Born in Nairn, Scotland in 1948, Boyd enrolled himself in the London Film School against his parents' wishes. With an enthusiasm and drive some saw as arrogance, he wrote, directed and produced his first feature at the age of 26, jobbing on commercials, documentaries and shorts during the five year production.
Loosely autobiographical, Intimate Reflections (1975) won some critical praise but little commercial success. His second directorial feature, East of Elephant Rock (1976), assumed a more straightforward narrative structure, drawing on Boyd's childhood colonial roots, in what he saw as an "attempt to be melodramatic". However, his innocent, unacknowledged debt to a similar film, William Wyler's The Letter (US, 1940), led to scathing reviews. Boyd's "biggest gamble" came in 1979. He invested in a series of six features for Boyd's Company, which included Derek Jarman's The Tempest (1979), Hussy (d. Matthew Chapman, 1979), and Scum (d. Alan Clarke, 1979), the most successful of the collection. The early '80s saw a temporary move to America, where he produced Honky Tonk Freeway (1981), directed by John Schlesinger.
Criticised for its $24 million budget, Honky Tonk Freeway was largely unsuccessful, but it taught Boyd a lot about the American movie scene. He returned to British production with his usual zest and enthusiasm, supporting a series of modest-budget features that continued to favour young, innovative filmmakers, and would also appeal to an international audience. The most notable of this collection were An Unsuitable Job for a Woman (d. Chris Petit, 1981), and Scrubbers (d. Mai Zetterling, 1982), a less successful Borstal partner-piece to Scum.
A temporary break in Boyd's career followed the mid-production collapse of Gossip in 1982. However, his return was marked by an eclectic mix of releases, notably Captive (d. Paul Mayersberg, 1985), Aria (1987, an operatic collaboration with ten directors including Jean-Luc Godard and Derek Jarman), The Last of England (1987) and War Requiem (1989), both directed by Jarman.
The 1990s saw Boyd combine his commitment to film with some television projects, directing a series of Ruby Wax shows between 1995-1997. However, Boyd continued directing and producing features with a rigour that has become his trademark. He directed Twenty-One (1991), with Patsy Kensit, as well as Kleptomania (1993) and Lucia (1998), and produced The Girl with Brains in her Feet (d. Roberto Bangura, 1997) and Crossmaheart (d. Henry Herbert, 1998). His most recent directorial project, My Kingdom (2001) transposes Shakespeare's King Lear to modern day Liverpool.

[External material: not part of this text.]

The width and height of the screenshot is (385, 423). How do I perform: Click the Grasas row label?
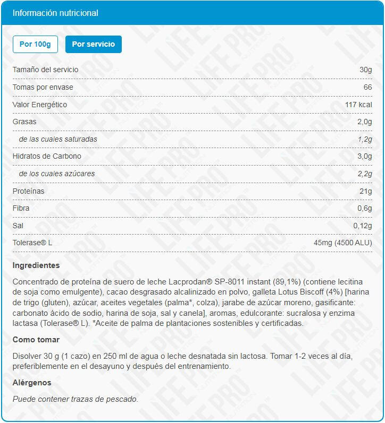[x=24, y=122]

Delighting in his successes, learning from his failures, Boyd likes to see himself as 'a director-orientated audience-conscious film-marketing editor', unquestionably committed to indigenous British cinema.
Walker, Alexander. National Heroes: British Cinema in the 70s and 80s. (Harrap, 1985).
Cinema, (July 1982, p57)
Cinema TV Today, (4 Jan 1975, p9)
Film Directions, (V4 n14, 1981, p6-7)
NFT Audio interviews, (19 August 1982 and 20 March 1988)
NFT Programmes (August 1982, p10-13)
Screen International, (1976-1987)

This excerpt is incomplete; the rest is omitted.